WHAT IS NEEDED:
Report every line of the records that includes the word "agent".

(Saved entries)
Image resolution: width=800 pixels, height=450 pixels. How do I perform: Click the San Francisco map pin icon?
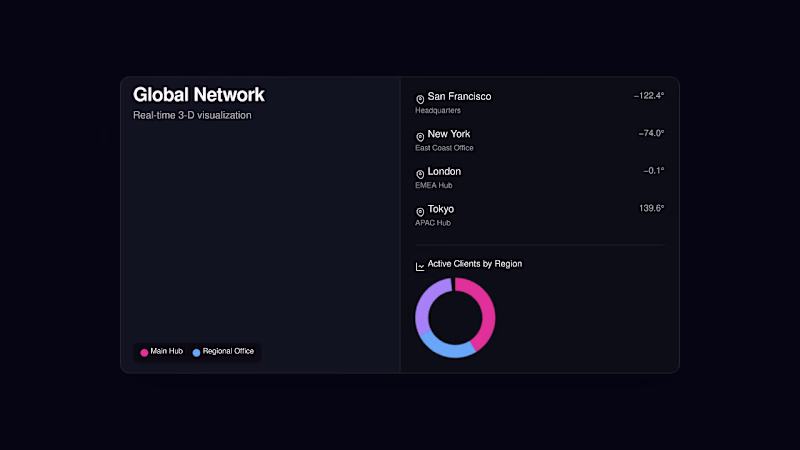point(420,99)
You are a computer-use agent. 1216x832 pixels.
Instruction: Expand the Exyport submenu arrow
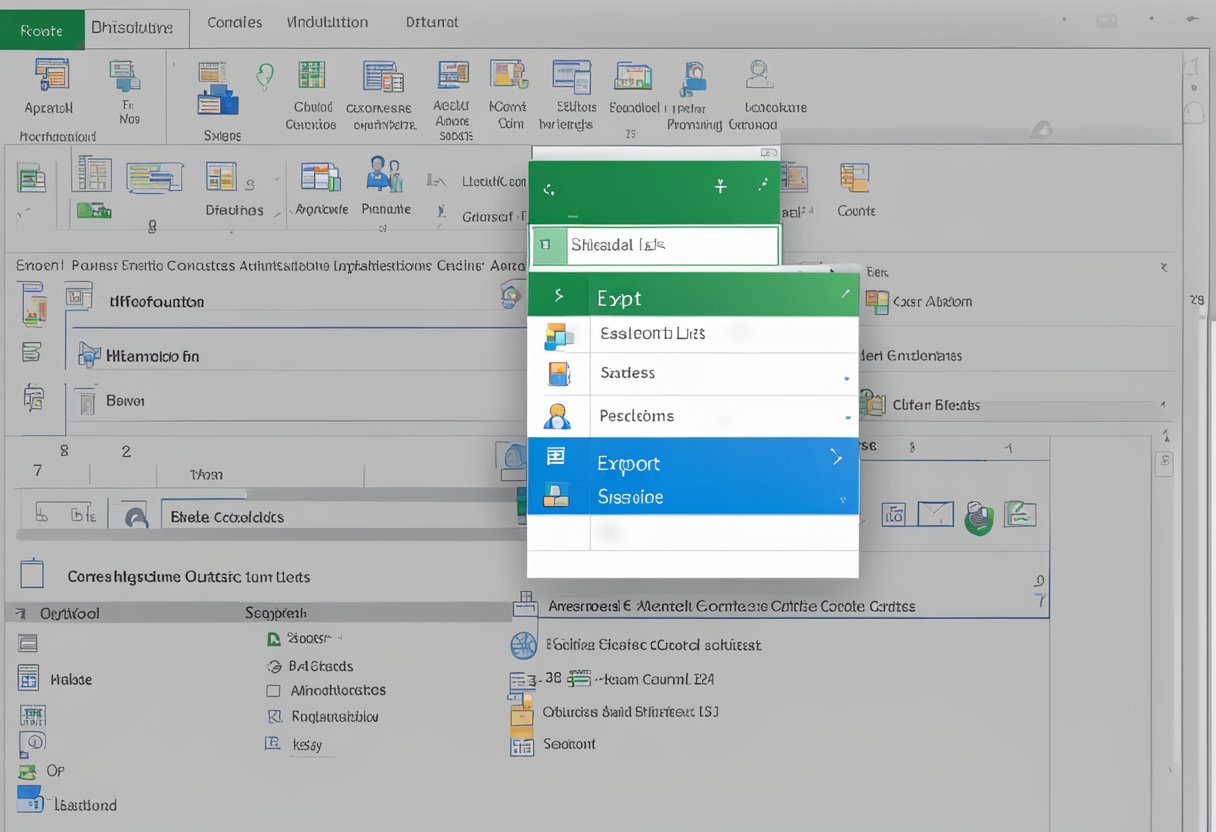click(836, 459)
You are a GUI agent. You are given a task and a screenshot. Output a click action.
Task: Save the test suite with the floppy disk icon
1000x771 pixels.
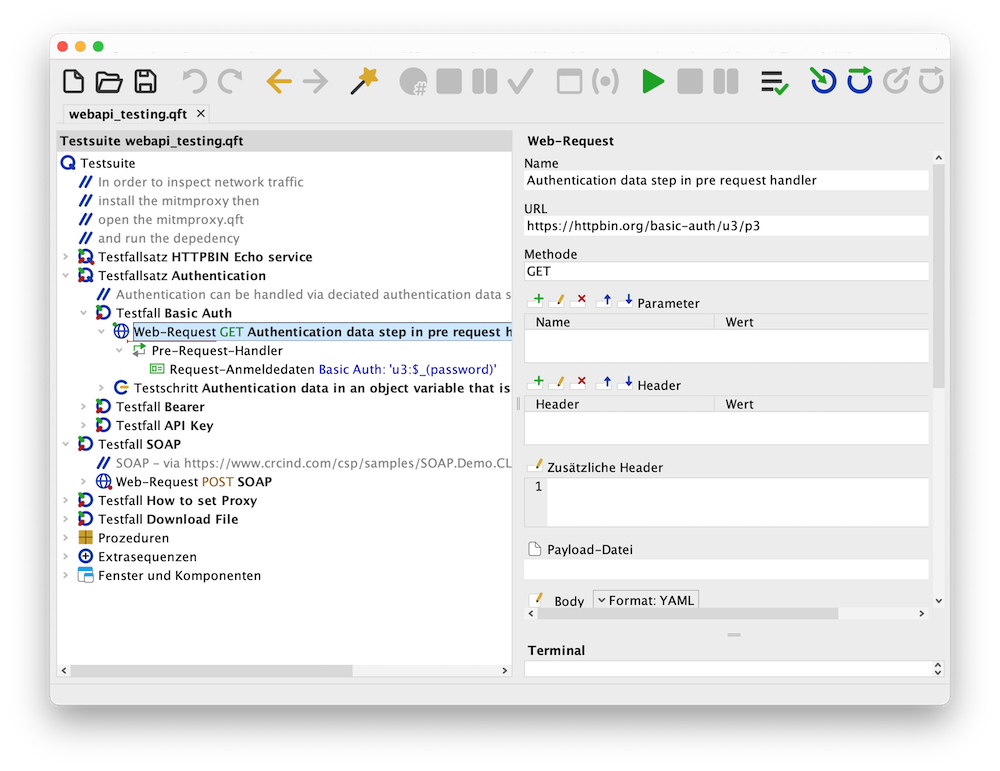[x=145, y=82]
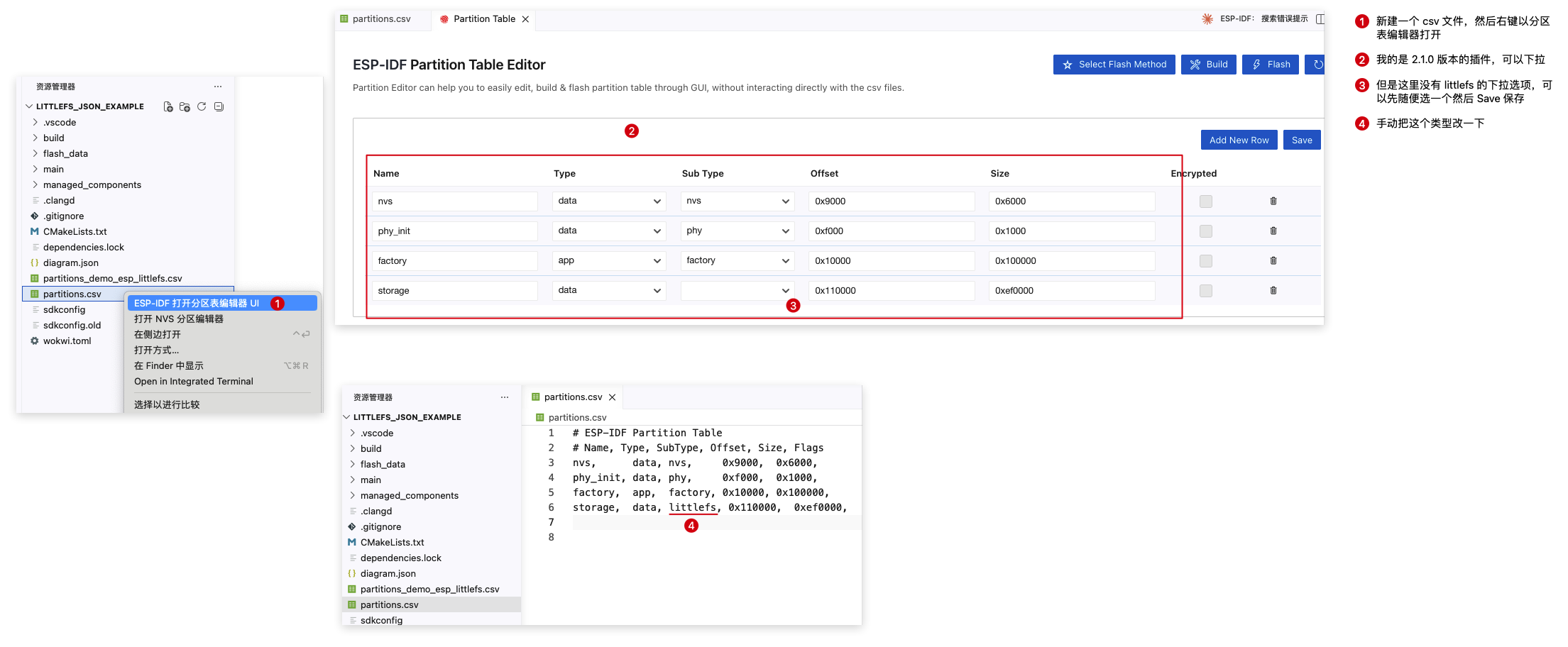Image resolution: width=1568 pixels, height=647 pixels.
Task: Refresh the explorer with the reload icon
Action: click(202, 106)

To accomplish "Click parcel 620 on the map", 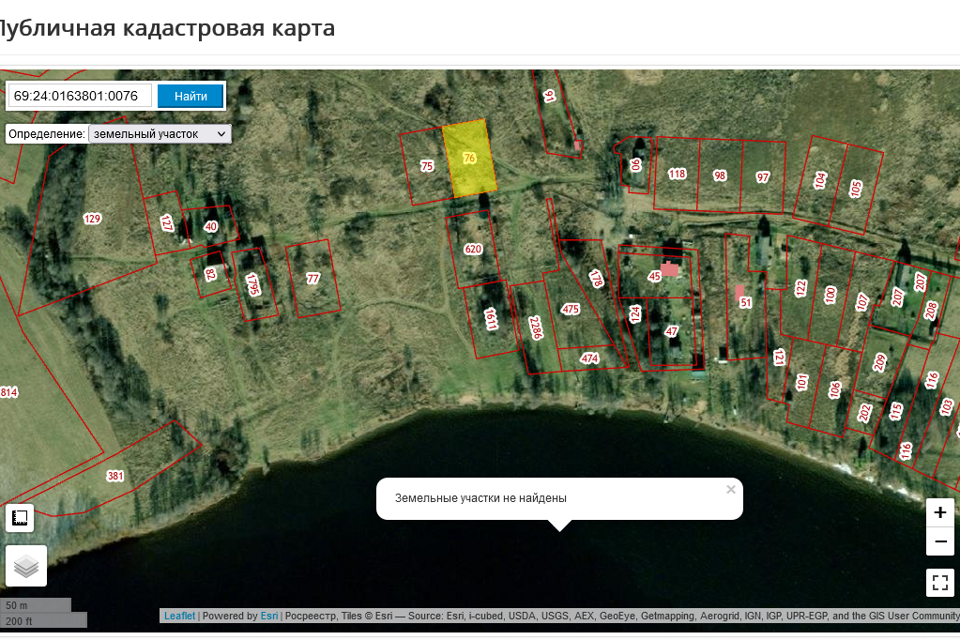I will point(474,249).
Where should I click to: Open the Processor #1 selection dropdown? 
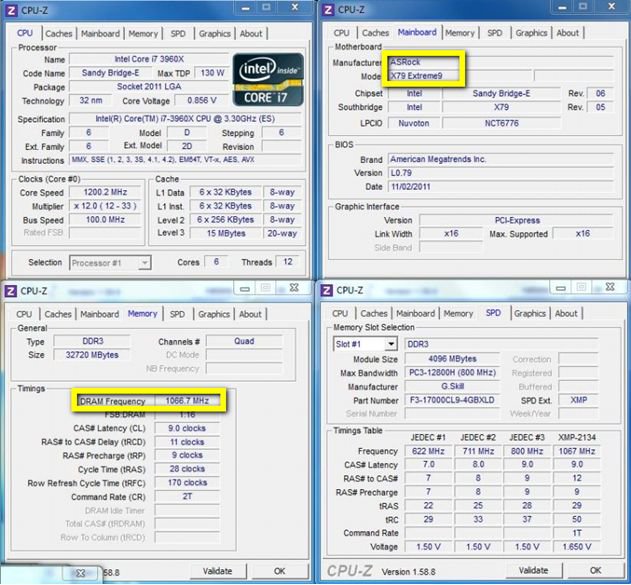(110, 263)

COMPLETED TASK:
You are a computer-use agent. 1216x832 pixels.
You are a GUI agent. You are given a task and a screenshot. Output a click action.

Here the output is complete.